On today's blog we look at the Environment Secretary's attendance at Countryfile Live and the NFU agricultural drought summit.
Environment Secretary attends Countryfile Live
Today (2 August) the Environment Secretary Michael Gove is at the opening day of Countryfile Live in Oxfordshire.
During his visit, the Secretary of State participated in a National Trust panel on future farming alongside NFU President Minette Batters and the National Trust’s Director-General Hilary McGrady.
While at the show, he also announced the extension of the Payment by Results (PBR) project, with a £540,000 funding boost.
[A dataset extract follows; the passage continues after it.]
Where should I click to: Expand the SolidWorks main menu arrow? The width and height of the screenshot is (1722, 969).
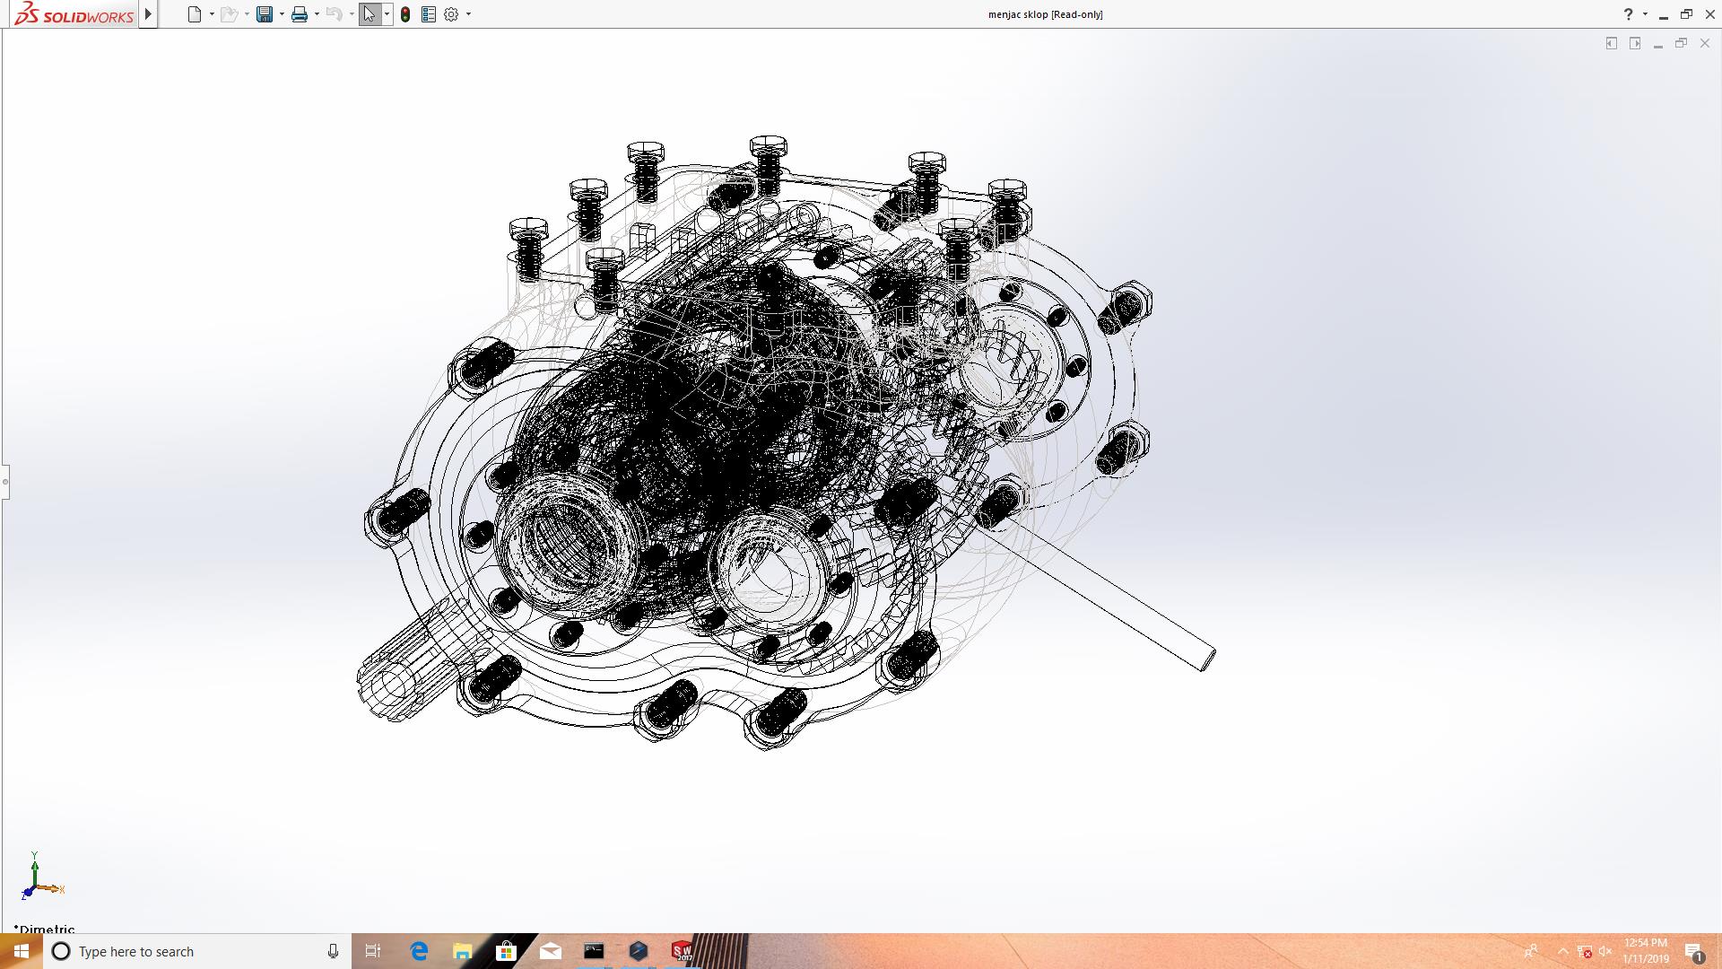point(149,14)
This will be the first agri-environment scheme directly funded by the UK.
The project pays participating farmers for environmental outcomes that are specifically tailored to the needs of their local area.
Environment Secretary Michael Gove said:
Under the CAP, agri-environment schemes have been overly bureaucratic and inflexible. This has impeded innovation for farmers who are passionate about the environment and want to see real change.
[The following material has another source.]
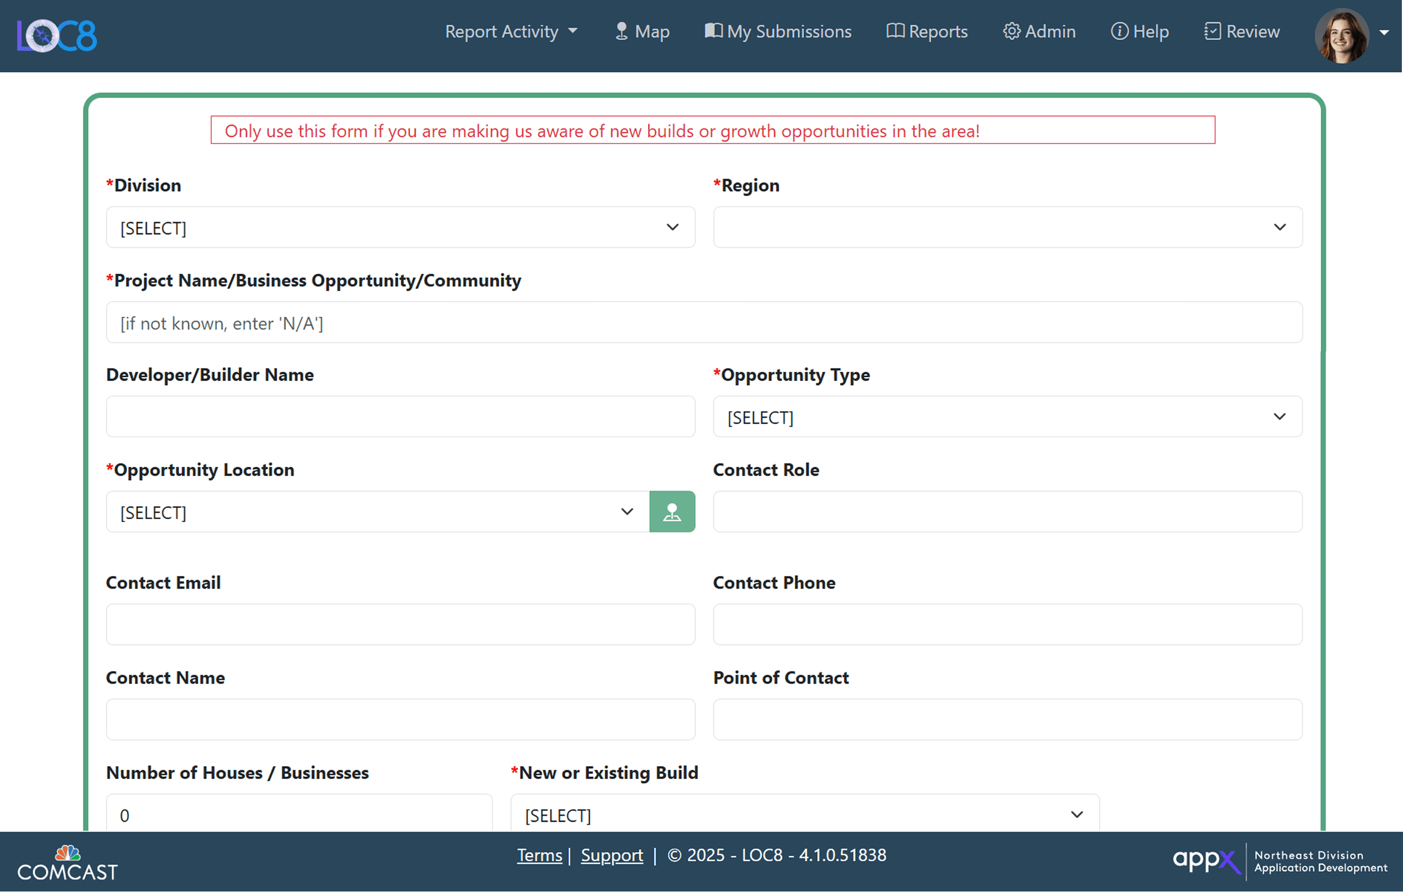Click the Support link in footer

point(612,855)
The Payments by Result pilot marks a shift in how we think about rewarding farmers for their work. This approach signals how we see the future of farm payments, where farmers deliver public goods for the environment which we all enjoy.
I am delighted to extend this scheme and look forward to seeing further evidence of its success as we plan for our future outside the EU.
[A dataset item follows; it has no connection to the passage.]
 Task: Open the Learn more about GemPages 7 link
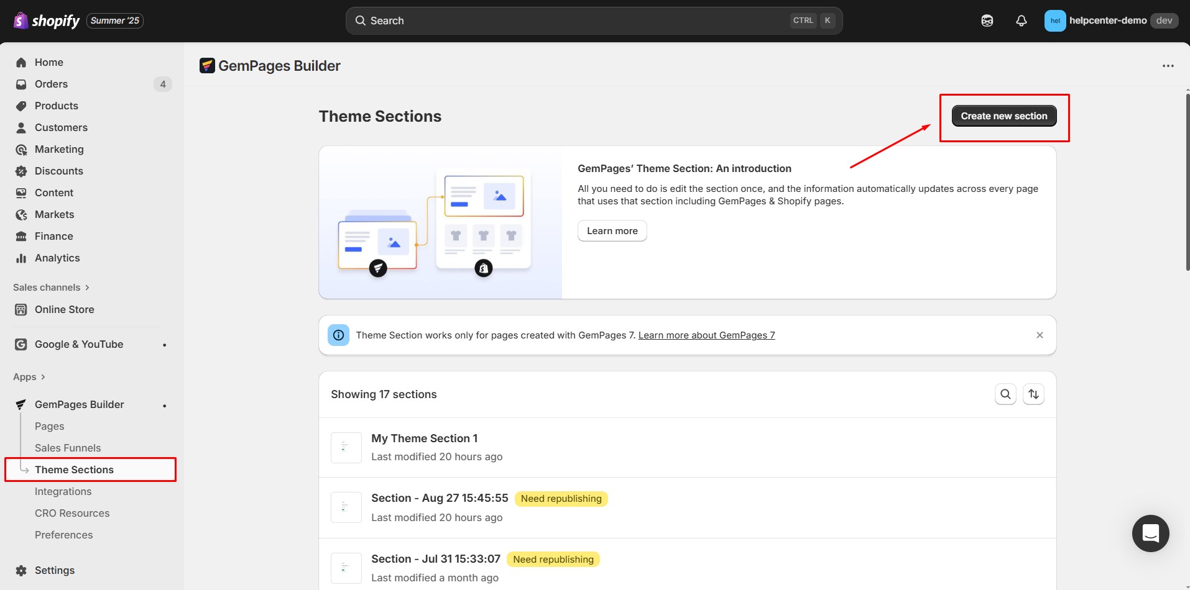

NFU agricultural drought summit
Yesterday morning (1 August) the Environment Secretary Michael Gove attended the National Farmers Union’s agricultural drought summit, which brought representatives from Defra, the Rural Payments Agency and Natural England together to discuss the impact of the recent hot weather on farmers and what action can be taken to support them during this period.
After the meeting, Environment Secretary Michael Gove said:
It was incredibly useful to attend today’s meeting and hear the evidence of how farmers have been affected by the hot weather.
Our priority is ensuring that we support high-quality food production in this country. I know that farmers are already working together to make use of available fodder and want to see this continue.
We are already cutting through bureaucracy to ease the immediate pressures for farmers. We will be staying in contact with the NFU and others on the industry’s plans for longer-term resilience.
The Environment Agency has also shared guidance with farmers detailing options to flex water abstraction licences in order to irrigate their crops and tend to their livestock.
This will allow them to trade water allowances and, in serious cases, take additional water from the environment without the need for a formal review of their licence.